## StuffDocumentChain Text Summarization

#### “stuff” = All your documents is proceessed into a single prompt. This is the simplest approach.

In [1]:
# pip install pypdf
from langchain_community.document_loaders import PyPDFLoader
from langchain.text_splitter import RecursiveCharacterTextSplitter
from langchain.chains.summarize import load_summarize_chain
from langchain_google_genai import GoogleGenerativeAI
from langchain.prompts import ChatPromptTemplate, SystemMessagePromptTemplate, HumanMessagePromptTemplate,PromptTemplate

  from .autonotebook import tqdm as notebook_tqdm


In [2]:
# TO JOIN ALL THE TEXT FROM ALL THE PAGES OF THE PDF DOCUMENTS

def doc_words_join(inp):
   loader = PyPDFLoader(inp)
   pages = loader.load_and_split()
   # print(len(pages)) #no of pages in the documents
   whole_doc_text = ''
   for i in range(len(pages)):
       whole_doc_text+=pages[i].page_content
   return whole_doc_text

In [3]:

allwords=doc_words_join('nepal.pdf')
print(allwords)

Nepal is a landlocked country located in South Asia, bordered by China to the north and India to the south, east, and west. I t is known for its diverse geography, 
including the Himalayas, which contain eight of the world's ten highest peaks, including Mount Everest, the highest point on Earth. Nepal is also culturally rich, with a 
blend of Hinduism and Buddhism influencing its traditions, festivals, and way of life.  
 
As of my last update in January 2022, Nepal's gross domestic product (GDP) has been steadily growing, albeit at a moderate pa ce. Agriculture, tourism, and 
remittances from Nepali workers abroad are significant contributors to the country's economy.

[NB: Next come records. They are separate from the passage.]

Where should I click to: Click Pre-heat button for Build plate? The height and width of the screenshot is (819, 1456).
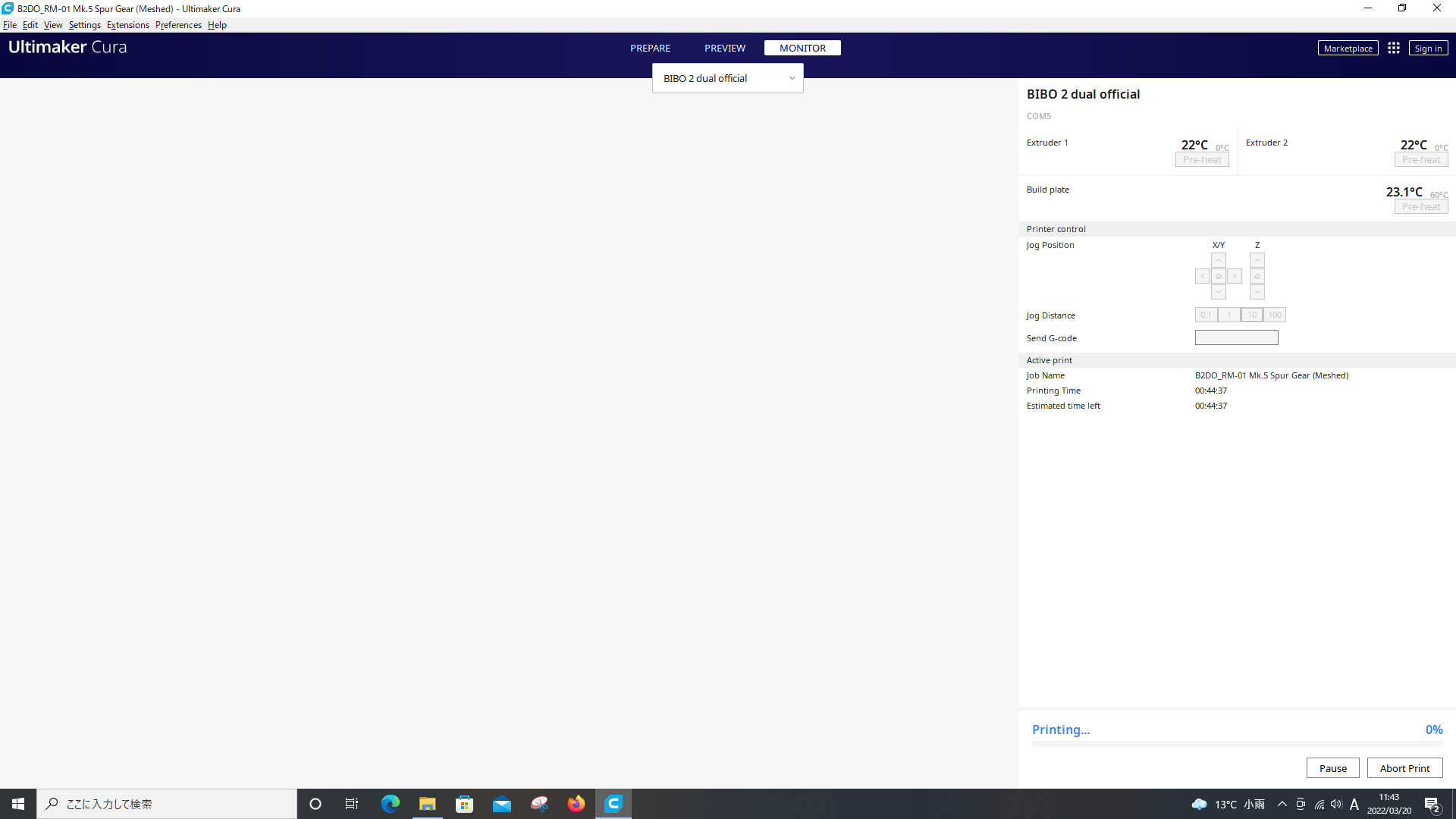tap(1419, 206)
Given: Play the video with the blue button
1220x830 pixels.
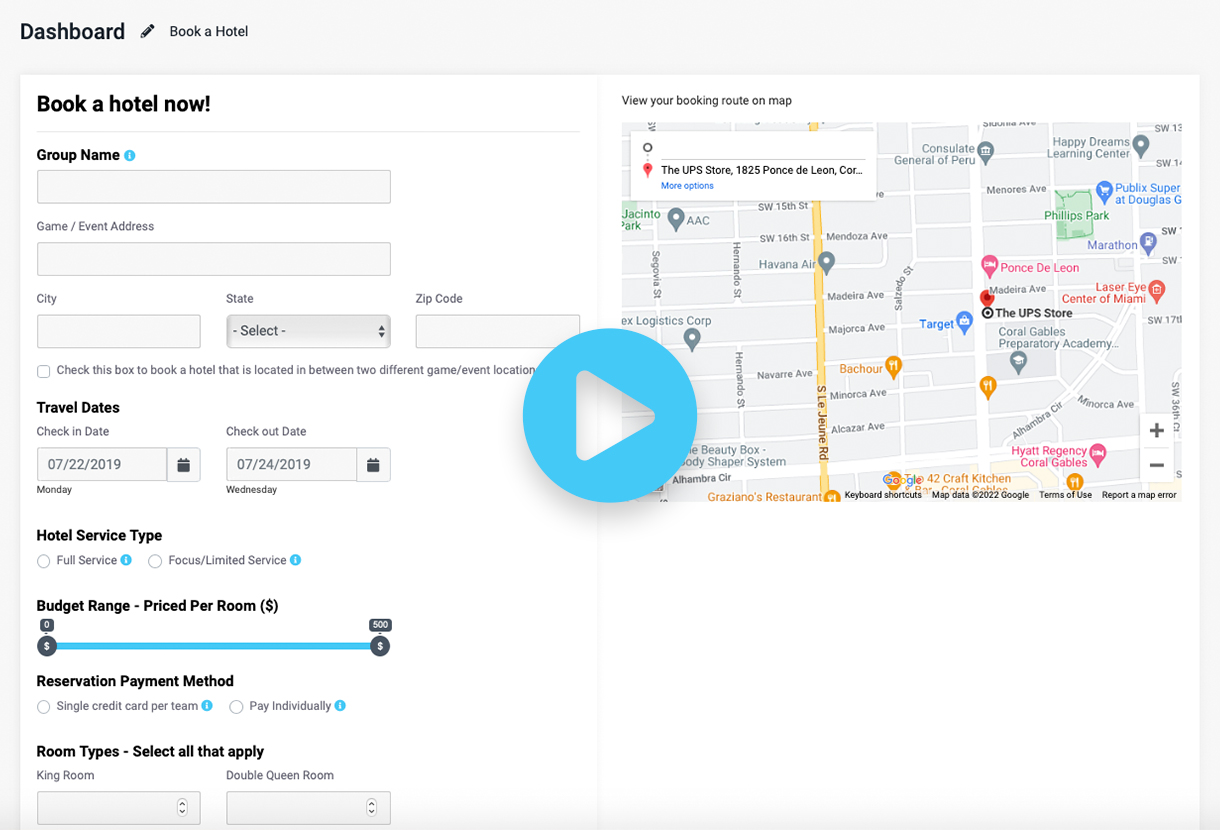Looking at the screenshot, I should tap(609, 416).
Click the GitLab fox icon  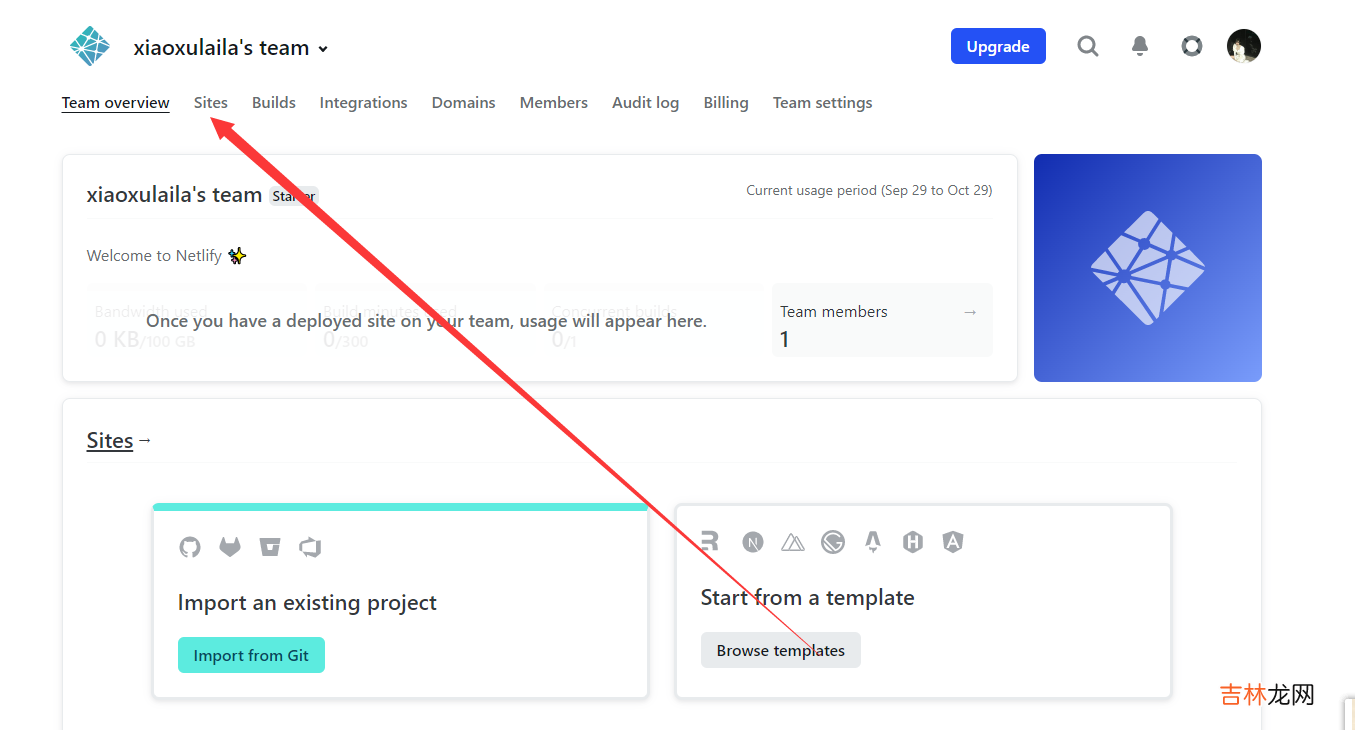point(230,547)

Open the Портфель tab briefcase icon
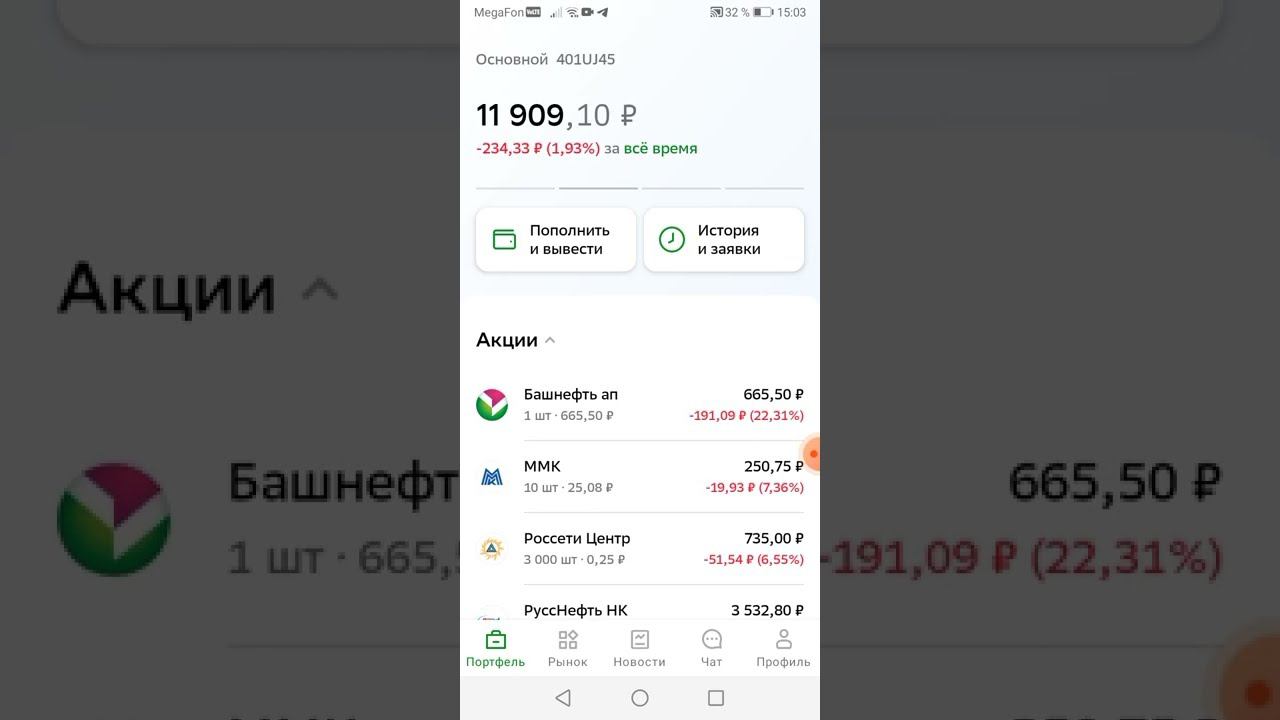[495, 640]
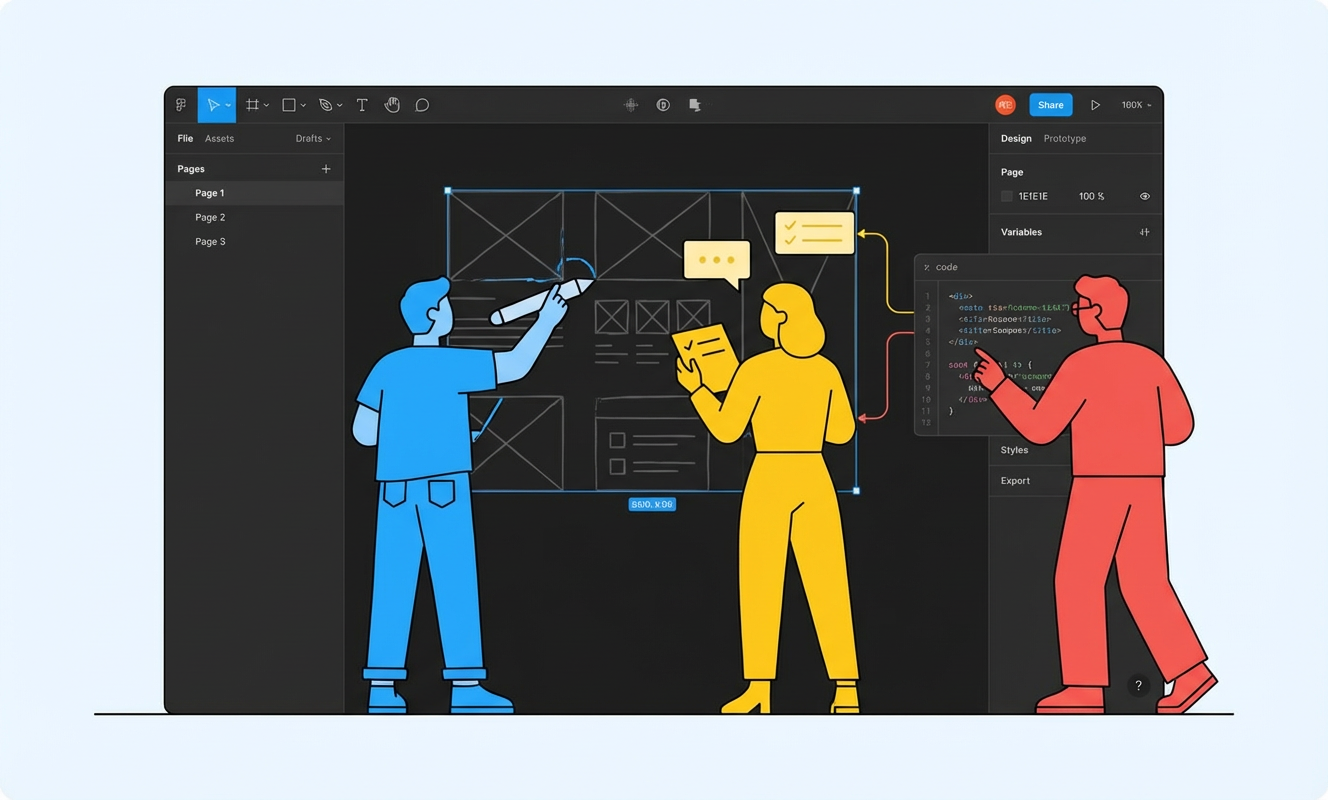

However , Nepal faces various challenges, including political instability, 
infrastructure deficiencies, and geographical barriers that hinder economic development.  
 
Nepal's GDP growth rate has been around 6 -7% in recent years, with the service sector contributing the most to the economy, followed by agriculture and 

In [4]:
from langchain.docstore.document import Document
docs = [Document(page_content=allwords)]
print(docs)

[Document(page_content="Nepal is a landlocked country located in South Asia, bordered by China to the north and India to the south, east, and west. I t is known for its diverse geography, \nincluding the Himalayas, which contain eight of the world's ten highest peaks, including Mount Everest, the highest point on Earth. Nepal is also culturally rich, with a \nblend of Hinduism and Buddhism influencing its traditions, festivals, and way of life.  \n \nAs of my last update in January 2022, Nepal's gross domestic product (GDP) has been steadily growing, albeit at a moderate pa ce. Agriculture, tourism, and \nremittances from Nepali workers abroad are significant contributors to the country's economy. However , Nepal faces various challenges, including political instability, \ninfrastructure deficiencies, and geographical barriers that hinder economic development.  \n \nNepal's GDP growth rate has been around 6 -7% in recent years, with the service sector contributing the most to the econo

In [5]:

template = '''Write a concise and short summary of the following document.
document: `{text}`
'''
prompt = PromptTemplate(input_variables=['text'], template=template)

In [6]:
llm_model = GoogleGenerativeAI(model="gemini-pro", google_api_key="AIzaSyCtw4CptslAq4Ky3Fr9by6_YXoSZhbsZTM") 

In [9]:
chain = load_summarize_chain(
    llm=llm_model,
    chain_type='stuff',
    prompt=prompt,
    verbose=False
)

output_summary = chain.invoke(docs)

In [10]:
print(output_summary['output_text'])

Nepal is a landlocked country in South Asia known for its diverse geography, including the Himalayas, and its rich culture influenced by Hinduism and Buddhism. Its economy has been growing steadily, with agriculture, tourism, and remittances contributing significantly. However, Nepal faces challenges such as political instability, infrastructure deficiencies, and geographical barriers to economic development. Its GDP growth rate has been around 6-7% in recent years, but it remains one of the least developed countries with a relatively low GDP per capita. For the latest GDP and economic information, consult sources like the World Bank, IMF, or Nepal's Central Bureau of Statistics.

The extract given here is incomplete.